Alice (Lindsey Campbell) and Ben (Sean Biggerstaff) have just moved into a plush new apartment, its décor a minimalist and bibliophile dream in Madeleine Girling’s sleek design. For all the material wealth there is something not right: Ben is working frequently long hours, physical contact between the couple is tense, intimacy is non-existent and there are echoing cries of a baby that appears not to exist. They are a couple in crisis, both full of unspoken feeling and desire, a melting pot into which the next door neighbours; couple Juliette and Giles and their young son François enter and shake things up.

What starts off as innocent invitations for drinks and hors d’oeuvres soon turns into passionate encounters and revelations about loss. At the point you feel you have a handle on where the piece is going, it flips; turns into a different kind of work entirely, becoming an unofficial third part of the triptych of unreliable narratives and fractured memories that started with Florian Zeller’s The Father and The Mother. It’s less tricksy then either, it never disorientates in the same way and its final moments don’t have the undoubted gut punch that both those works contained.

What it does have instead is atmosphere. There is simmering sexual frisson here which is rare, tingles of feeling pulsing through the audience as seduction games are played and with just the barest hints of flesh being displayed make you feel like a voyeur catching something you really shouldn’t. Michael Boyd, who has become a Ustinov regular since leaving the RSC, produces his finest work for the venue here.

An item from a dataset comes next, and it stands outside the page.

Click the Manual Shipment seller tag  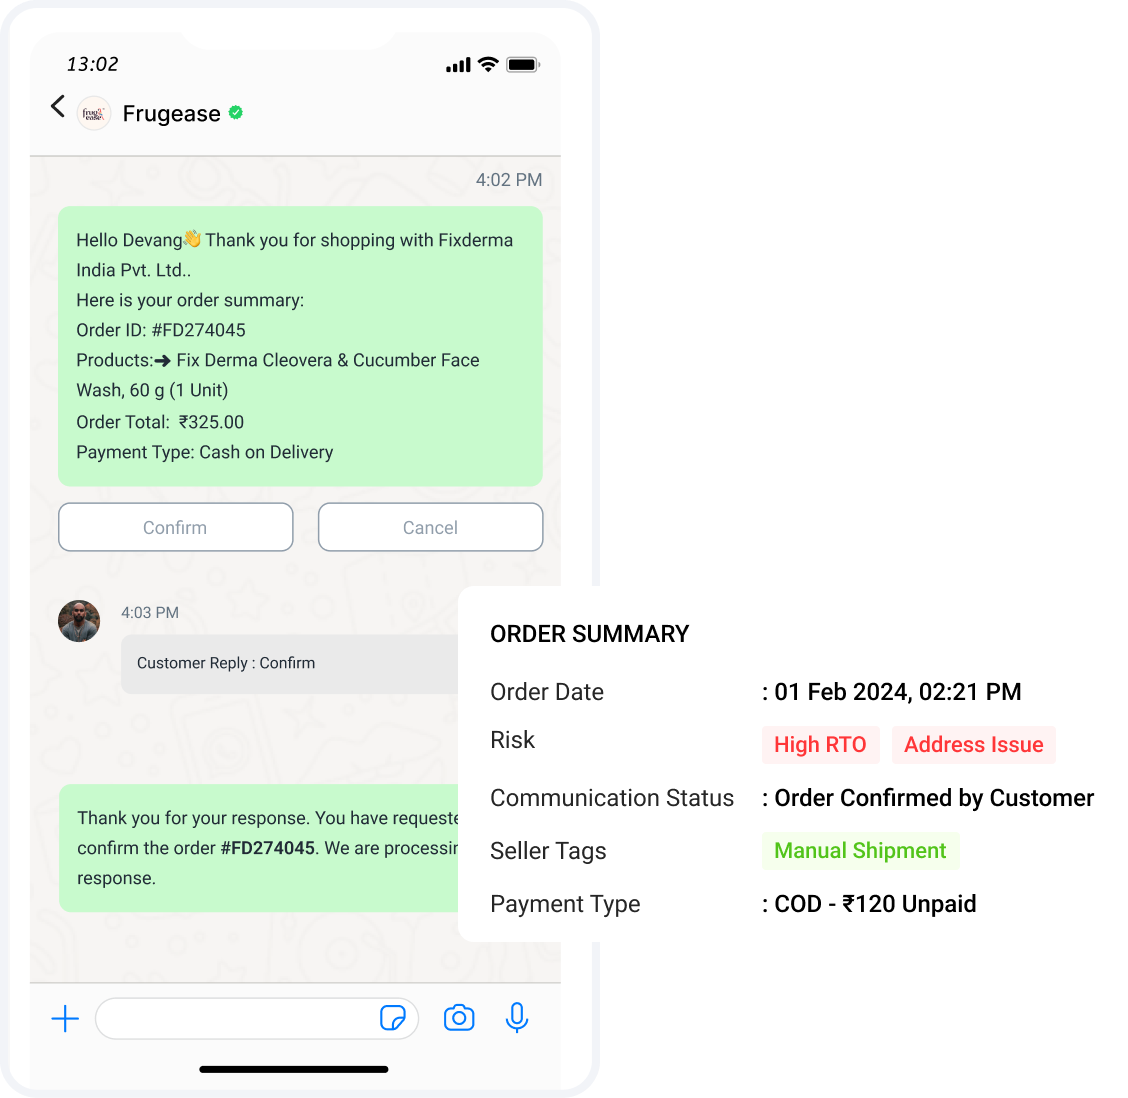860,851
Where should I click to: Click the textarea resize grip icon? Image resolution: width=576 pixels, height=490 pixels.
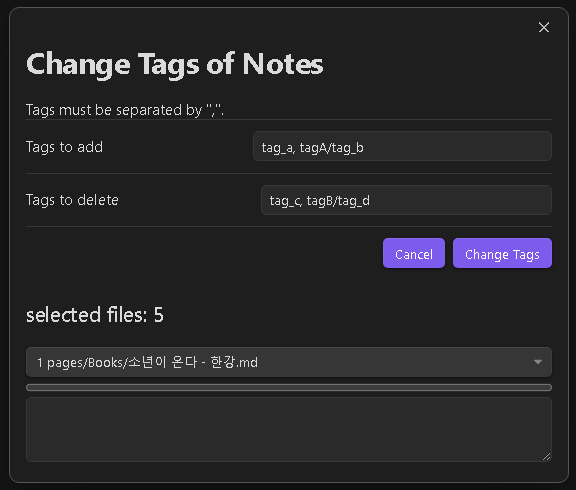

It’s there in the tableaux he creates: painterly frames as the neighbours are introduced as one at the party, in the building of erotic tension that explodes into Bacchanal excess and in the quieter later scenes which mirror directly the earlier scenes with different protagonists. From Aristotle onwards there has been a link between sex and death, Boyd’s production balances both while gradually reeling you into its stranger notes.

Campbell, still in the early stages of her career but becoming a Boyd regular, keeps control over her character’s emotional turbulence and confusion before willingly letting herself be seduced like some nymph discovering sexual awakening. Maureen Beattie adds another great performance to her CV, early on wittering away like a Scottish Mrs Doyle before turning into a predatory cougar, reigning in her prey like a gecko swallowing a fly. Biggerstaff’s Ben has no chance of escaping her reigns just as Campbell’s Alice has no way of stopping her animalistic urge with Guy Williams' smooth author developing into carnal coupling on the kitchen table. Dyfan Dwyfor starts off as the creepy son of the amorous couple but later develops into something much more complex and interesting.

The whole thing is given a robust translation by Royal Court literary manager Chris Campbell and its high production values give the whole thing a smooth sleekness. French Canadian work has very rarely breached these shores, more discoveries like this, and literary managers will soon be flocking further north of New York to find their next hits.

Right Now (A Présent) runs at the Theatre Royal Bath until 19 March.